Some years ago, shortly before his death, Lord Stockton, better known as Harold Macmillan, the former prime minister, rose to deliver his last major speech to the House of Lords. At the height of the panic generated by the energy crisis of the 1970s - a time when the premier had ordered industry to work a three-day week while cabinet ministers urged the populace to learn how to clean their teeth in the dark - his was the voice of moderation. 'In times of financial stress, ' he intoned, 'we should not set about selling the family silver.' Whether Lord Stockton's cautionary words had much direct effect at the time I do not know, but they were widely reported. Even today they have a resonance, albeit based on an uncertain understanding of what an antique expression such as 'family silver' could mean today.
For example, why is it that nobody seems to care nowadays that there is mounting evidence that something akin to 'selling the family silver' is happening in the City of London. There, at the end of the third quarter of 2004, a firm of property agents, Jones Lang LaSalle, published a report which claimed that proceeds from the sale of commercial office buildings in the Square Mile had reached £1.77 billion, a record for a third quarter and only the fourth time that the City's quarterly office sales had topped £1.5 billion.
Following this initial revelation, other sources swiftly came to light and were hastily annualised.
By this means, projections for the whole of 2004, ranging from £5. 5 billion to £6 billion, were soon advanced. Since even the lowest of these estimates represented an all-time record of the order of the £5.3 billion attained in the millennium year of 2000, something had to be said. But what? Clearly the parallel with the millennium year was of no use because it would only waken unpleasant memories of the dot. com bubble, the second greatest financial disaster of the age. In the same way, parallels with the uncertain state of the much larger housing market might destabilise a fragile balance there too. The only acceptable route for the financial commentators to take was also the most uneasy - to treat the new 'silver sale' as good news.
'City office sales head for record £6bn year' was how The Times put it, and the others followed suit.
Or they did until the Sunday Times ran a story asserting that Canary Wharf Group was poised to sell the best part of a billion pounds worth of its Docklands portfolio as well. Added to the City's own property disposals, the Wharf's estimated £800 million shows a quantity and quality of office floor space that could drive property prices down - if it were to come on to the market all at once - let alone see a corner of the bad news story that is waiting to break out some time in 2005, when the broader impact of the 'record sales' dawns on those who work in them.

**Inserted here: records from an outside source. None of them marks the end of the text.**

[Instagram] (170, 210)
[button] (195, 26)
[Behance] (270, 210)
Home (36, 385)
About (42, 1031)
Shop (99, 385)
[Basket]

All that we really know about this state of affairs is that it looks like the house-price saga played with larger units, a kind of tsunami of debt that would overwhelm everything in its path. Next it became a 'hard landing' that only the prudent would survive, and finally a 'soft landing' that would let nearly everyone down gently - provided there was absolutely no panic selling of houses first.
In the motor industry, the need for continuous innovation means that this problem is dealt with by means of the theory of 'sink time', whereby the response to the initial appearance of a new model - which is often surprisingly negative - is allowed time to grow upon the public before a final verdict is given. In the case of the family silver, it may not be house prices, or car designs, but commercial office buildings that will be first to go in 2005.